Textauszug:
──────

Wer kommt heute wie nach Österreich? Verschwindend sind die Möglichkeiten, in Österreich legal einzureisen. Vor allem für diejenige, die es nötig haben.
Die Erwachsenenbildung als Feld des Integrationsmanagements
Wie vorhin anhand des Regierungsprogramms erwähnt, sind die aktuellen Antworten der österreichischen Regierung auf die Fragen der Integration derjenigen denen es gelungen ist, lebendig hier anzukommen (und selbstverständlich sind hier nicht die Rot-Weiß-Rot-Karte-Begünstigten gemeint), vor allem durch von der die Implementierung von Wertekursen und durch eine verstärkte Förderung von Deutschkursen gekennzeichnet.
Die untersuchende Beschäftigung mit der Erwachsenenbildung für Migrant_innen im deutschsprachigen Raum bildet seit einigen Jahren einen Schwerpunkt der Arbeit von maiz.1 Zentrales Ergebnis der Beschäftigung ist das Feststellen einer allgegenwärtigen Ökonomisierung: Bildung müsse sich entsprechend der gesellschaftlichen Transformationen transformieren. Sie müsse mit den schnellen Veränderungen unserer Zeit Schritt halten und auf die neuen Anforderungen angemessen reagieren. Hinter diesen Positionen steht das Einverständnis damit, dass die Verwertungsinteressen der Wirtschaft oberste Priorität haben, auch wenn dies unter dem Deckmantel der Förderung der sozialen Kohäsion und des Umweltschutzes geschieht, wie es in der Lissabon-Strategie von 2000 oder in ihrer aktuellen neuen Auflage formuliert wird. (Europäischer Rat 2000)
Die Beobachtungen lassen außerdem – nicht überraschend – den Bereich Erwachsenenbildung für Migrant_innen mehrheitlich als einen Raum der hegemonialen Zurichtung erscheinen und rufen Empörung hervor.
Die aktuell vom österreichischen Bundesministerium für Europa, Integration und Äußeres verordneten Werte- und Orientierungskurse für Flüchtlinge bilden grundsätzlich kein Novum im Feld der Erwachsenbildung für Migrant_innen. Wertevermittlung im Sinne eines Zivilisierungsprojektes, das Grundzüge einer Kolonialpädagogik trägt, findet nicht erst seit Dezember 2015 in Österreich statt. Das Neue daran beschränkt sich auf die explizite Benennung der verfolgten Ziele. Auffallend jedoch ist die Akzeptanz der Maßnahme unter verschiedenen Akteur_innen der Zivilgesellschaft, die sich dem Kampf gegen Diskriminierungen und Gewalt zuschreiben. Hier ein Beispiel aus Oberösterreich: Mitarbeiter_innen des Autonomen Frauenzentrums in Linz und der Abteilung für Gender und Diversity der Johannes Kepler Universität erarbeiteten im Auftrag der Oö Landesregierung die Inhalte für die Initiative „Wertedialoge. Mobile Beratung für Flüchtlinge in Oberösterreich“. Für die Umsetzung des Programms wurde ein Team von Berater_innen von einer Abteilung des Landesschulrates Oö (Bereich „Ausländerbetreuung und interkulturelles Lernen“) zur Verfügung gestellt. Das Autonome Frauenzentrum beteiligt sich ebenso an der Schulung der Berater_innen. Ganz im Sinne des Programms der Bundesregierung betont der Landeshauptmann-Stellvertreter Thomas Stelzer die Ziele des geplanten Vorhabens:
„Jetzt geht es darum, diesen Menschen unser Werteverständnis und unsere Grundregeln für ein harmonisches Zusammenleben zu vermitteln. Das rasche Erlernen der deutschen Sprache und das Leben unserer Werte sind die Fundamente für erfolgreiche Integration“. (Land OÖ 2016)

──────

Vorliegende Daten:

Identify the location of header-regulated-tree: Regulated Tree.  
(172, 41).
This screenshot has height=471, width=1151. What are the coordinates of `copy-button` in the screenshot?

──────

Arbeitsauftrag:
Beantworte diese Fragen zum Text über Erwachsenenbildung für Migrant_innen:
1. Wodurch sind die aktuellen Antworten der Regierung auf Fragen der Integration vor allem gekennzeichnet?
2. Welche Strategie aus dem Jahr 2000 nennt der Text?
3. Wer gab die Inhalte für die Initiative „Wertedialoge“ in Auftrag?

Lösungsweg:
1. Durch die Einführung von Wertekursen und eine stärkere Förderung von Deutschkursen.
2. Die Lissabon-Strategie.
3. Die Oö Landesregierung.